[SOURCE INFORMATION — start]

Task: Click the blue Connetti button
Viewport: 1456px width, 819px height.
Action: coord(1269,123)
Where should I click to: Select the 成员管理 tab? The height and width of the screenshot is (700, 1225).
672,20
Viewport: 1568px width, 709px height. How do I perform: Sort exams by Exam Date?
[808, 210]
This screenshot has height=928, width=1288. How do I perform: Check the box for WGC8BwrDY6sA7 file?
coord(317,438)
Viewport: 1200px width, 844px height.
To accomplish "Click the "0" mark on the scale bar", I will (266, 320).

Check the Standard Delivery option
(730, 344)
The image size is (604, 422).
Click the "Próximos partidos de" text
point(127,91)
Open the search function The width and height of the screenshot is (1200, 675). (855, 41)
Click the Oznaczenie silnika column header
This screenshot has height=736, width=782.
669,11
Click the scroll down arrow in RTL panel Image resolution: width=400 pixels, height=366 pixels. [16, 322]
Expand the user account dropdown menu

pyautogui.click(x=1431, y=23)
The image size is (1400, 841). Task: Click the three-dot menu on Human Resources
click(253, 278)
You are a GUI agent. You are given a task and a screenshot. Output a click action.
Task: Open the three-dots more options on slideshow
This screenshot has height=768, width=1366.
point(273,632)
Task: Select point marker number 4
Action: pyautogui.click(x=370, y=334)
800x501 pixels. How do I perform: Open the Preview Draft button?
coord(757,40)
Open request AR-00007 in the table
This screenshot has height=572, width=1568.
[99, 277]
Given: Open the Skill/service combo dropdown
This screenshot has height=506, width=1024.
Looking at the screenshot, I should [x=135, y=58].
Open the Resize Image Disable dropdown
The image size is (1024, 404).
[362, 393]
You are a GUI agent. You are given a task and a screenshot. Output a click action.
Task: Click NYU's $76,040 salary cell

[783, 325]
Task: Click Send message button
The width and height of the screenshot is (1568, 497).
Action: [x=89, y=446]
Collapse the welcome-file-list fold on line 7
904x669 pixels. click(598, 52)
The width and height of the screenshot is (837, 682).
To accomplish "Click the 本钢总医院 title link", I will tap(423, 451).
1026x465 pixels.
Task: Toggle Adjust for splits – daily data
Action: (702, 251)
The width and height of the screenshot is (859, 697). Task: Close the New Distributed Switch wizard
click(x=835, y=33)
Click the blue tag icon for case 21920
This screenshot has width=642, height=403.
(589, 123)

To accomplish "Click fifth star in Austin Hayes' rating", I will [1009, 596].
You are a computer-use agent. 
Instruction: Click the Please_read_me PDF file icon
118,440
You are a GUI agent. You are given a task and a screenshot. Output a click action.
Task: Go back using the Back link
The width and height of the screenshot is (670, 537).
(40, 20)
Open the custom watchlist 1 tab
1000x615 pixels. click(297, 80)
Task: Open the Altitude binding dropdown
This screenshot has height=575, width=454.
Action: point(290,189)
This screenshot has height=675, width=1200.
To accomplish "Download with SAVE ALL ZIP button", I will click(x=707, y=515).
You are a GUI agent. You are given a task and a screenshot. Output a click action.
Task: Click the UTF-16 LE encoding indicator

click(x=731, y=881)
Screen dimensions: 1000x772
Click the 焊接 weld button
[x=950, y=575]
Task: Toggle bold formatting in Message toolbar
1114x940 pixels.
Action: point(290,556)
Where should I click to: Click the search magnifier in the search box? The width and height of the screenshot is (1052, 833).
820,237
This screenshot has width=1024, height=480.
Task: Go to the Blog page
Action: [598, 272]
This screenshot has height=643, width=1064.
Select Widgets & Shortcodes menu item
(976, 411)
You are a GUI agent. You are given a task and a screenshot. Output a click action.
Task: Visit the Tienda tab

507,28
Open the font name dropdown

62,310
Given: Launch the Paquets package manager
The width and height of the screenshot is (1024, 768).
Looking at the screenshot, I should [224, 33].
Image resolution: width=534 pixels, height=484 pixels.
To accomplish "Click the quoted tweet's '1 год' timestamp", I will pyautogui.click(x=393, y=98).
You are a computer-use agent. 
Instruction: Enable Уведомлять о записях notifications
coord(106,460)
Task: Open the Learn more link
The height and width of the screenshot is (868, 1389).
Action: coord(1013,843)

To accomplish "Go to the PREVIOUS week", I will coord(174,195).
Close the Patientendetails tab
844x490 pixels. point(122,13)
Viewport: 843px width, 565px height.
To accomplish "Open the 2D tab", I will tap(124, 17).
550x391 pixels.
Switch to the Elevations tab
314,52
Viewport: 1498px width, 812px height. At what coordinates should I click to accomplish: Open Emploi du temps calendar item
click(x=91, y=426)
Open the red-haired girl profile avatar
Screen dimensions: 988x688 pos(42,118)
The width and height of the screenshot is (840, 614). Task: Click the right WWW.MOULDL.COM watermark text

[SOURCE INFORMATION — finish]

WORK TASK ::
The answer must consist of each line from the entries that contains the string "blue".

RESULT OF THIS TASK ::
Task: Click the blue Connetti button
Click the blue tag icon for case 21920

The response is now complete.